An arrest must be immediately notified to :

(a) the judge who has ordered the arrest if the arrested person is not immediately presented to the former ;
(b) the public prosecutor in any other cases.

Article 223
Releasing an a person under arrest

1. Any entity who has ordered an arrest or to whom the person under arrest has been delivered shall release the latter immediately :

(a) as soon as it becomes evident that the arrest was carried out in a situation of mistaken identity ;
(b) if it has been carried out outside the cases and the conditions provided in the law, namely in the cases where the 72-hour period to present the detainee has been exceeded ;
(c) as soon as such order becomes unnecessary.

2. Release is preceded by a writ if the arrest has been ordered by the public prosecutor or the judge and, in the case of another entity, through the subsequent preparation of a report to be attached to the case file.

3. Any release carried out on the initiative of any police entity, before the person under arrest has been presented to the judge, must be notified to the public prosecutor, under the penalty of disciplinary liability.

Rome Statute

Article 88 Availability of procedures under national law

States Parties shall ensure that there are procedures available under their national law for all of the forms of cooperation which are specified under this Part.

Article 89 Surrender of persons to the Court

1. The Court may transmit a request for the arrest and surrender of a person, together with the material supporting the request outlined in article 91, to any State on the territory of which that person may be found and shall request the cooperation of that State in the arrest and surrender of such a person.
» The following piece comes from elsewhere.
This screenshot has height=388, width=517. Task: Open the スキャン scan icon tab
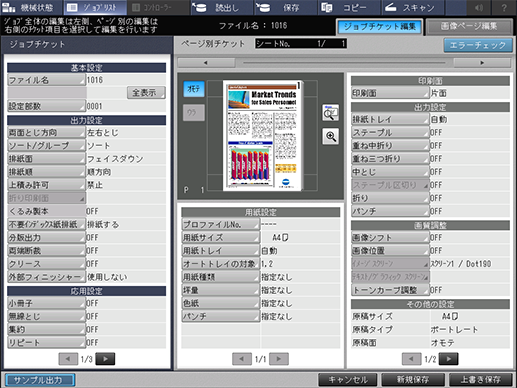(412, 7)
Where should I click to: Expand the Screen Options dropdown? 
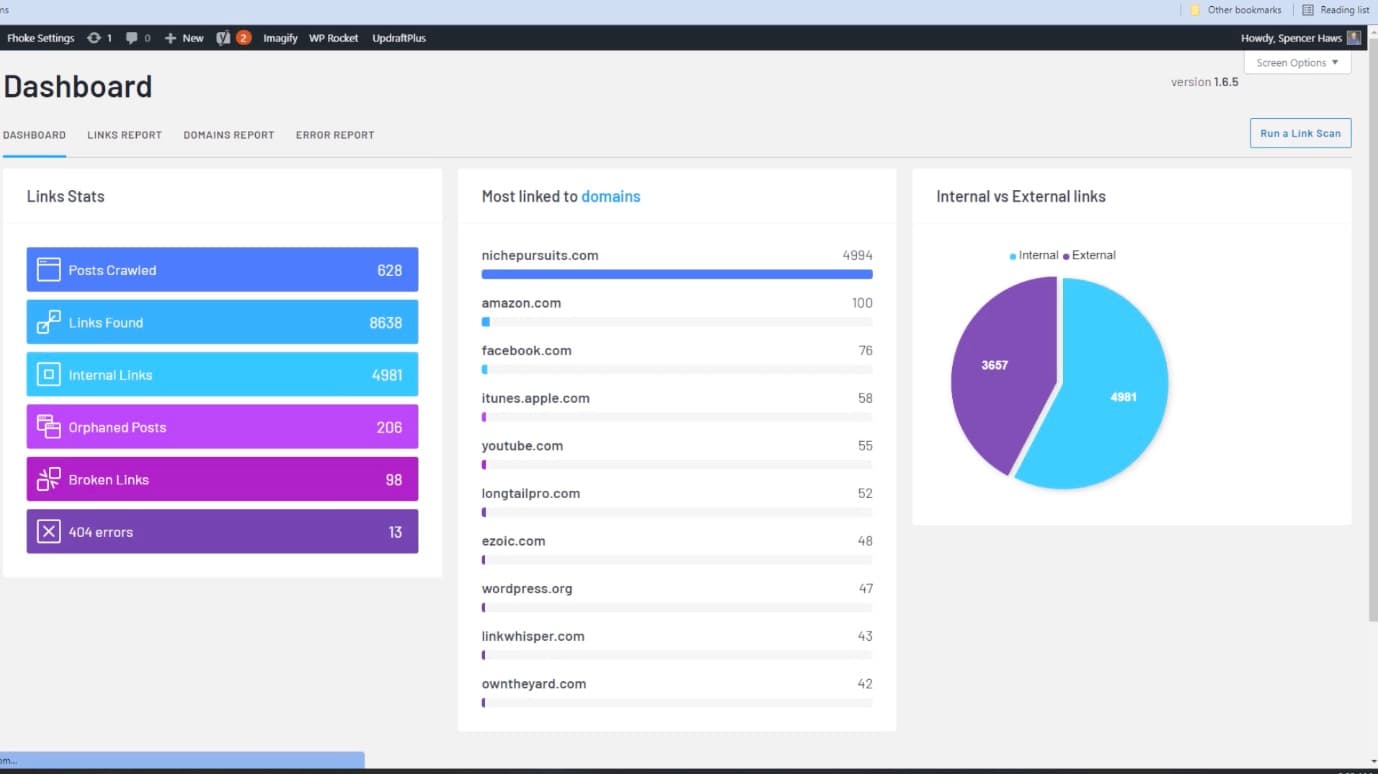(1297, 63)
States Parties shall, in accordance with the provisions of this Part and the procedure under their national law, comply with requests for arrest and surrender.
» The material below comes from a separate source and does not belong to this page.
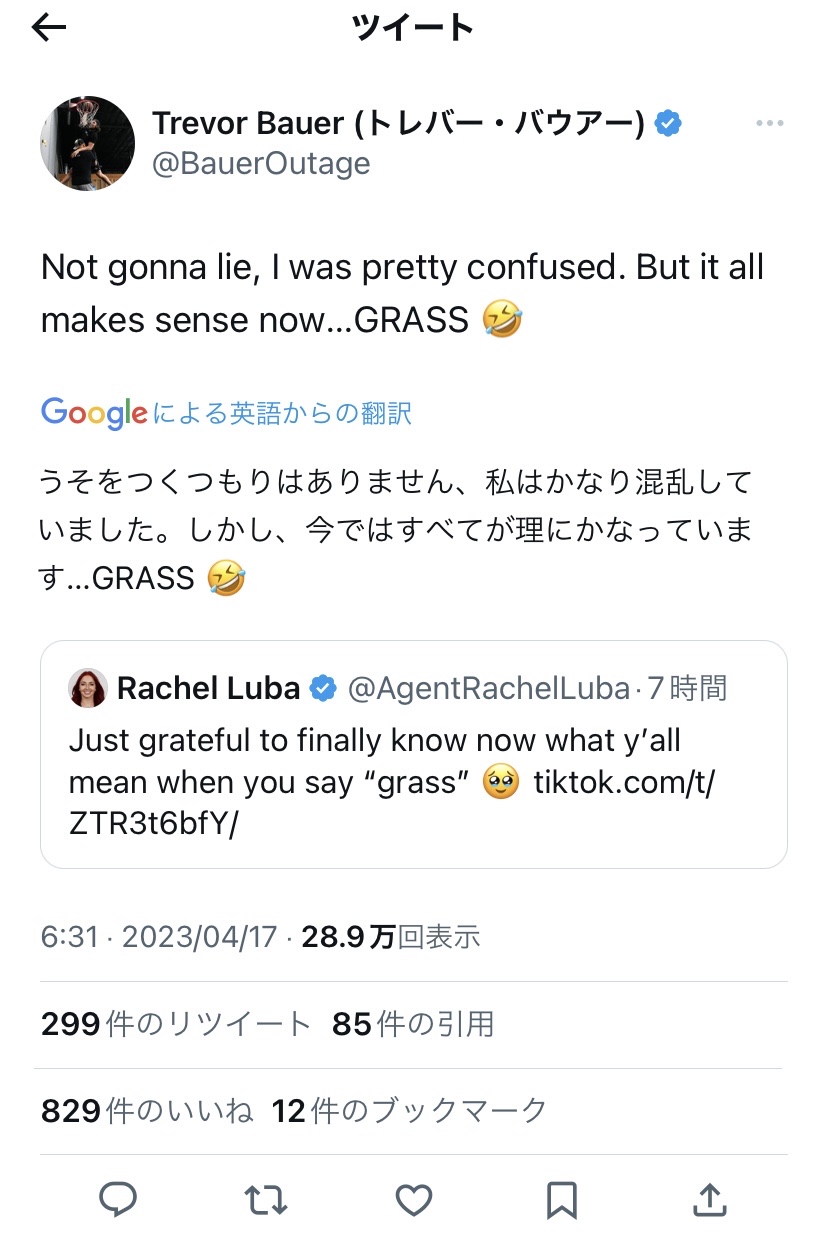Like the tweet with the heart icon
828x1239 pixels.
click(413, 1198)
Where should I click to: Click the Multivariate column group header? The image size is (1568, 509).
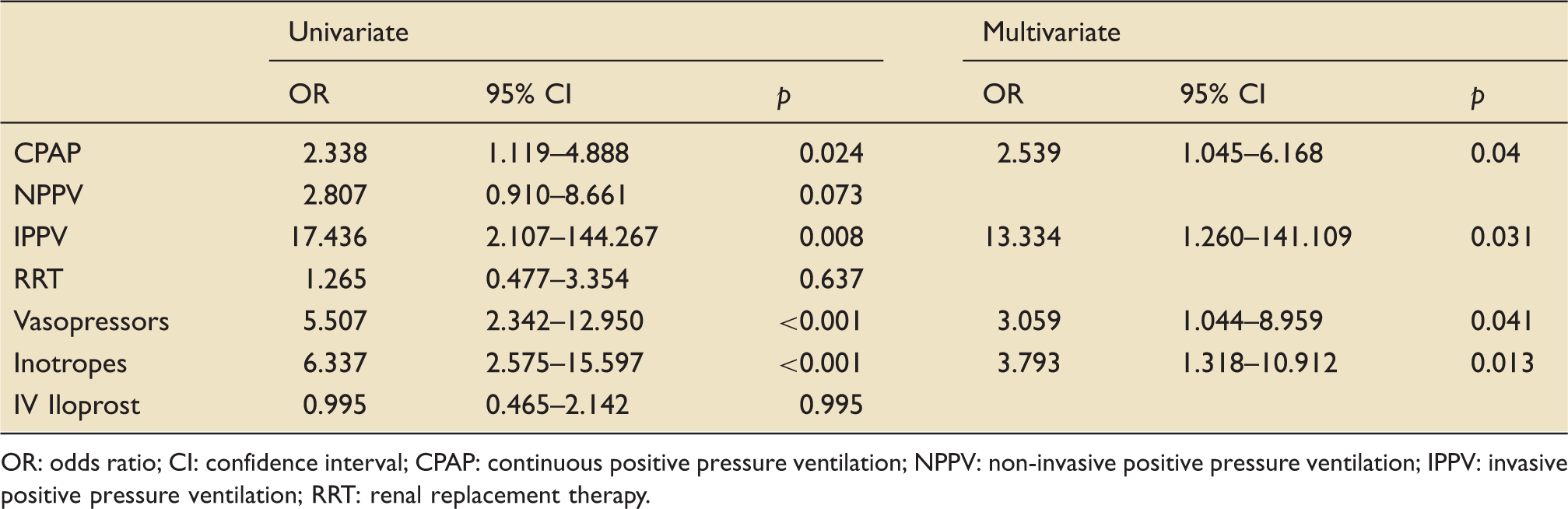[1051, 32]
Article 93 Other forms of cooperation

1. States Parties shall, in accordance with the provisions of this Part and under procedures of national law, comply with requests by the Court to provide the following assistance in relation to investigations or prosecutions:

(a) The identification and whereabouts of persons or the location of items;

(b) The taking of evidence, including testimony under oath, and the production of evidence, including expert opinions and reports necessary to the Court;

(c) The questioning of any person being investigated or prosecuted;

(d) The service of documents, including judicial documents;

(e) Facilitating the voluntary appearance of persons as witnesses or experts before the Court;

(f) The temporary transfer of persons as provided in paragraph 7;

(g) The examination of places or sites, including the exhumation and examination of grave sites;

(h) The execution of searches and seizures;

(i) The provision of records and documents, including official records and documents;

(j) The protection of victims and witnesses and the preservation of evidence;

(k) The identification, tracing and freezing or seizure of proceeds, property and assets and instrumentalities of crimes for the purpose of eventual forfeiture, without prejudice to the rights of bona fide third parties; and

(l) Any other type of assistance which is not prohibited by the law of the requested State, with a view to facilitating the investigation and prosecution of crimes within the jurisdiction of the Court.

Article 99 Execution of requests under articles 93 and 96

1. Requests for assistance shall be executed in accordance with the relevant procedure under the law of the requested State and, unless prohibited by such law, in the manner specified in the request, including following any procedure outlined therein or permitting persons specified in the request to be present at and assist in the execution process.